Can PARP Inhibitor Eligibility Be Expanded in Ovarian Cancer?

In patients with ovarian cancer, somatic and germline mutations in non-BRCA1 and BRCA2 homologous recombination deficiency (HRD) genes are rare, detected in less than 5% of tumors. Although interest in utilizing poly (ADP-ribose) polymerase (PARP) inhibitors for the treatment of recurrent ovarian cancer beyond BRCA1 and BRCA2 carriers has been growing, new data show that only a small percentage of patients with ovarian cancer might benefit from these drugs, according to research presented by Julia Fehniger, MD, from NYU Langone Health, at the Society of Gynecologic Oncology (SGO) Annual Meeting on Women’s Cancer.

Dr Fehniger and colleagues sought to characterize the prevalence of somatic and germline mutations in non-BRCA1 and BRCA2 HRD pathway genes among patients with ovarian cancer. They reviewed comprehensive genomic profiling (CGP) of tumor tissue for all patients from a single institution (Foundation Medicine, Cambridge, MA) between January 2014 and July 2019. They also collected germline genetic testing results from patients with newly diagnosed ovarian cancer who participated in a prospective research study of germline genetic testing from October 2015 to October 2018.

Alterations in non-BRCA1 and BRCA2 HRD genes, including ATM, BARD1, BRIP1, PALB2, RAD51C, and RAD51D, were included, and clinicopathologic and treatment data were extracted from the electronic medical record.

In this study, a total of 79 patients underwent tumor CGP, and 133 patients underwent germline genetic testing. Among those whose tumors underwent CGP, 3 (4%) had somatic mutations in non-BRCA1 and BRCA2 HRD genes. In the patients who had germline genetic testing, no non-BRCA1 or BRCA2 HRD mutations were found.
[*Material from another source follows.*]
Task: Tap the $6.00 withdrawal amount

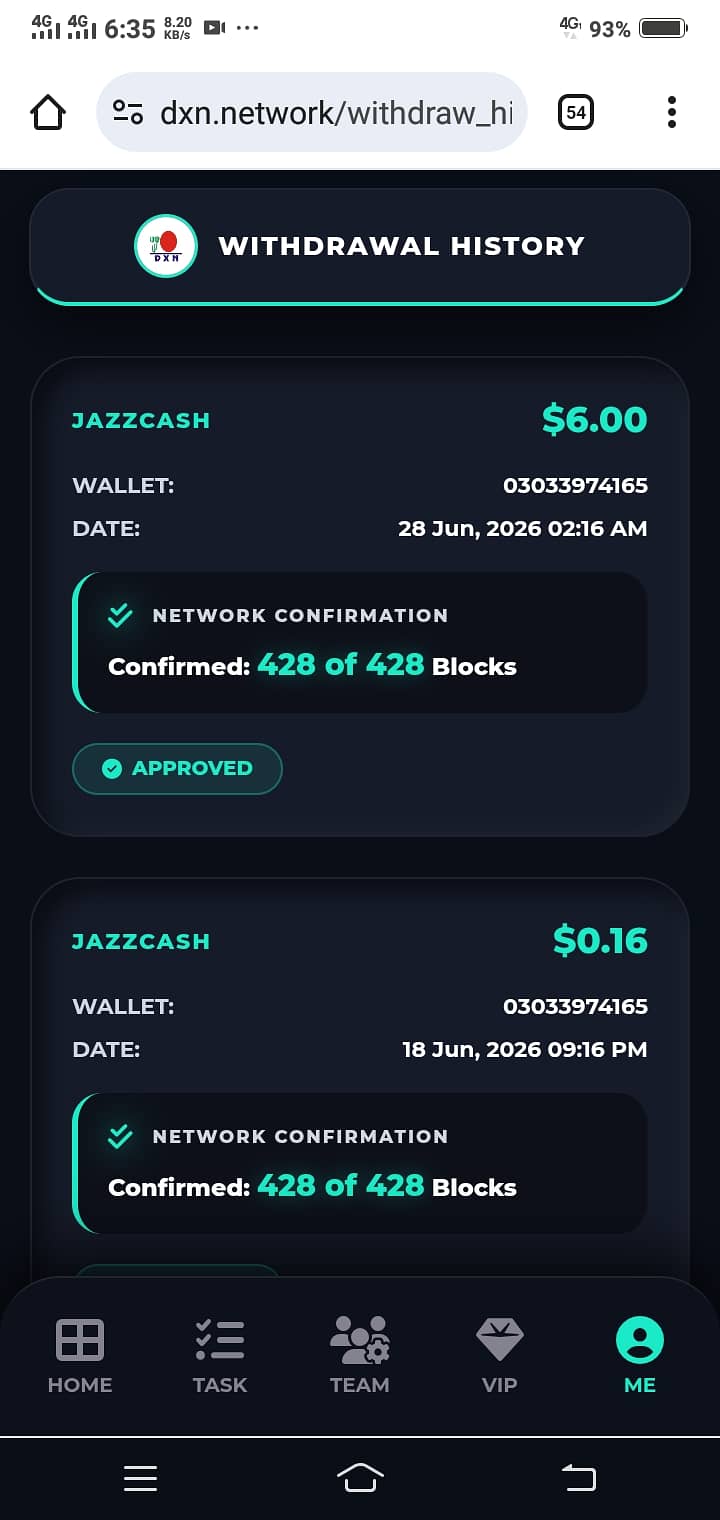Action: point(595,419)
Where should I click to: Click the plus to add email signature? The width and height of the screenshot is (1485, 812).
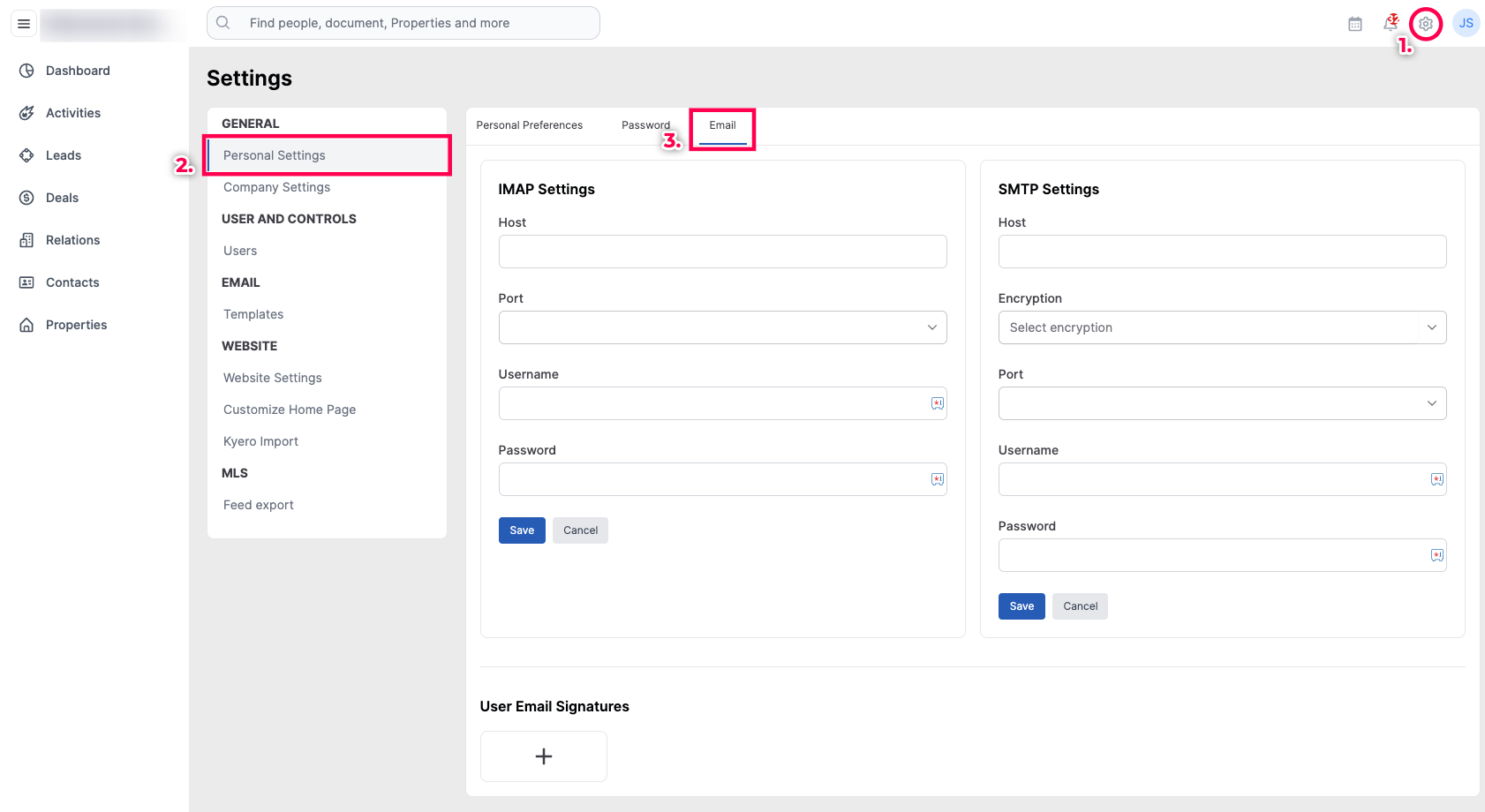point(543,756)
One patient each had an ATM, BRIP1, and RAD51C mutation on tumor CGP. All patients with mutations on tumor testing underwent panel germline genetic testing, and no pathogenic mutations were identified. All patients with non-BRCA1 and BRCA2 HRD mutations had stage III disease, with initial disease-free intervals of 18 to 23 months after primary therapy, the investigators reported.

“Although PARP inhibitors may benefit this patient population, our data suggest they represent a small percentage of ovarian cancer patients,” the researchers concluded. “Further study confirming these data in a larger cohort of ovarian cancer patients, as well as testing the efficacy of PARP inhibitors in these patients, is needed.”


  • SGO 2020 Annual Meeting on Women’s Cancer. Abstract 218.